First wife and his mother dying on the same day.
Yes, his life has a lot of stories that folks might think were added for dramatic effect if a miniseries were made. E.g.,
Gives a speech with a bullet in his chest :eek: after an assassination attempt, the bullet having been slowed down by passing through his thick speech notes and glasses case.
Unarmed, punches out a rowdy cowboy shooting up a saloon.
Njal’s Saga would make an awesome mini-series. Spanning several decades of Icelandic history, it’s got family feuds and cool Viking duals and some raiding and some ambushing and some backstabbing and some religion-converting and some law-debating and a big ol’ fire at the end. There’s even a brief interlude with a Viking zombie in there somewhere.

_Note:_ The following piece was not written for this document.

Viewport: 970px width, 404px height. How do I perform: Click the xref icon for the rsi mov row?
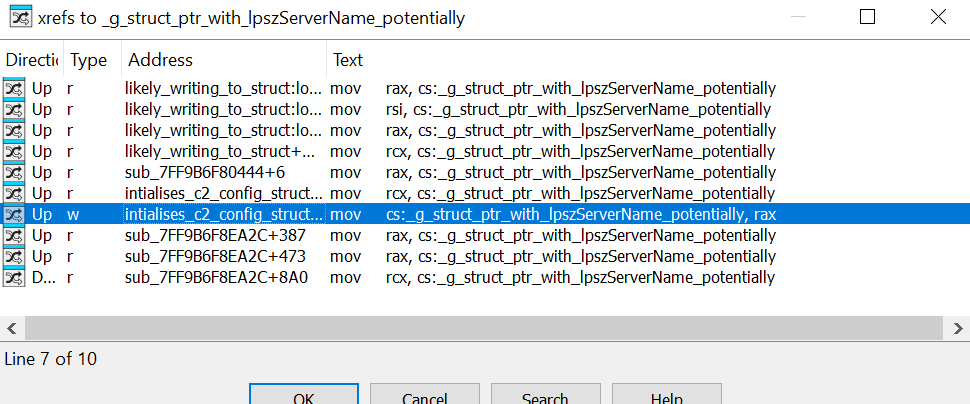(x=14, y=109)
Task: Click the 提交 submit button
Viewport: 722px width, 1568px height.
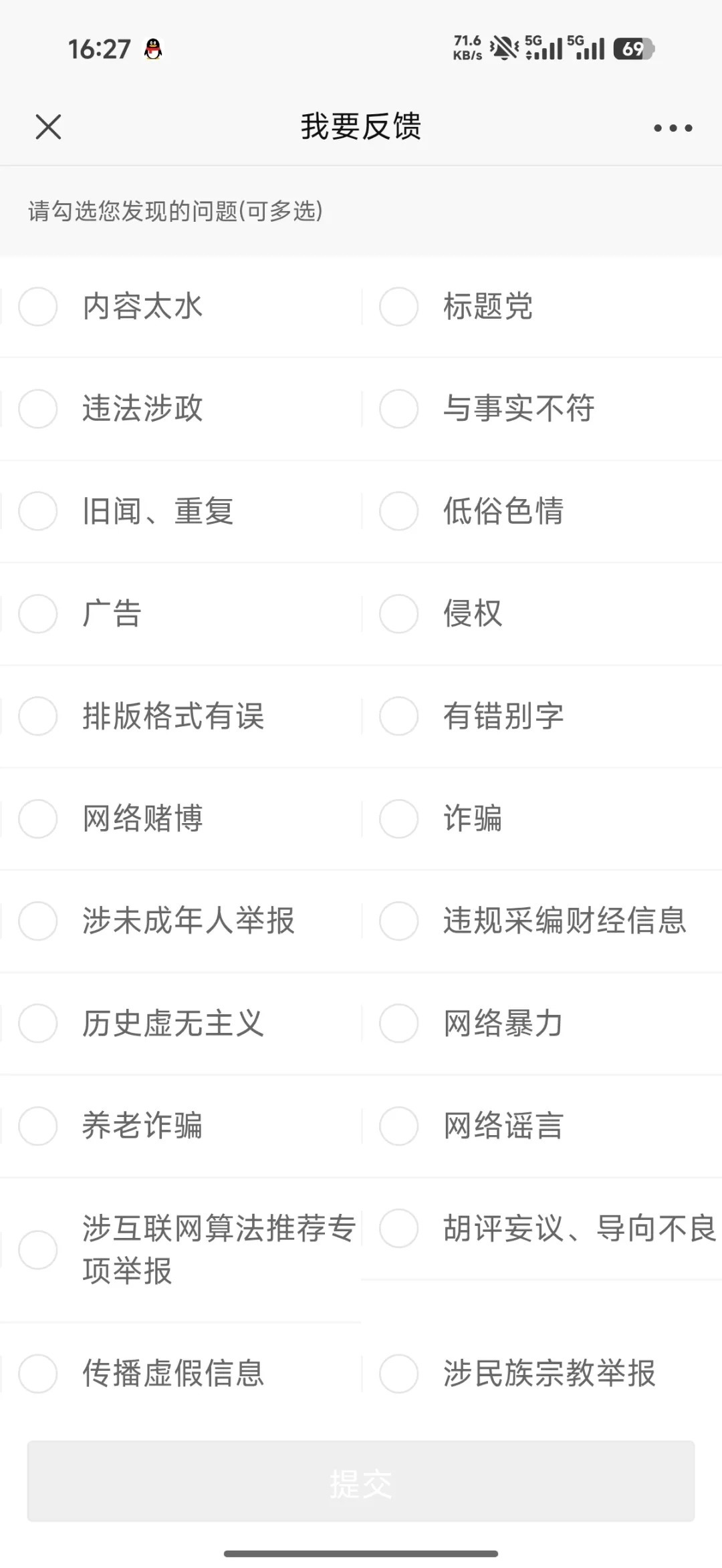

Viking. Zombie. Hell yeah.
The rise and fall of Rhodesia and especially the Rhodesian Bush War, with a major focus on the horse-mounted units like the Grey’s Scouts and special forces like the Rhodesian SAS and the Selous Scouts. The series would show how the fall of the Rhodesian government would lead to the collapse of law and order and the nightmare that is Mugabe’s Zimbabwe. Unfortunately I think this is way too un-PC to ever get made, but I can fantasize anyway.
Stanley and Livingston.
Clout: the Miniseries, an adaptation of the Royko book re the first Mayor Daley. It would cover all manner of things: JFK, the 1968 riots, the building of the city etc.
Millard Filmore: Best President Ever or America’s Cipher?
Lewis and Clark (wasn’t this done or is coming out or something?)
The Fountain of Youth guy (can’t recall name–P something)
The favorite dishes of American Presidents (and what the First Ladies’ dished up!)*
*ok, so that one’s not real serious. But I bet it would get made.
Also:
A biographical series on the great bassist Jaco Pastorius. I don’t know who on earth would play him, though, and I don’t know how they would ever be able to portray him on stage or in the studio, playing. His style was that unique.
The story of Meir Kahane, a Rabbi who was like the Jewish version of Malcolm X, and founded the JDL (Jewish Defense League.) I mean, with the Jew-controlled Hollywood, they could definitely get this one made. I think Robert Downey Jr. should play him.
How about a miniseries on the Algonquin Round Table of the 1920s? Tons of fascinating characters – Dorothy Parker, George S. Kaufman, Alexander Woollcott, Harpo Marx, Robert Benchley – plenty of laughs, tragedy, and and some sex. The film, Mrs. Parker and the Vicious Circle is, AFAIK, the only fictional depiction of it.
Although it’s been done on film a few times, I’d love to see a serious and accurate long-form treatment of the Manhattan Project.
The life of Senator Joe McCarthy could be fascinating.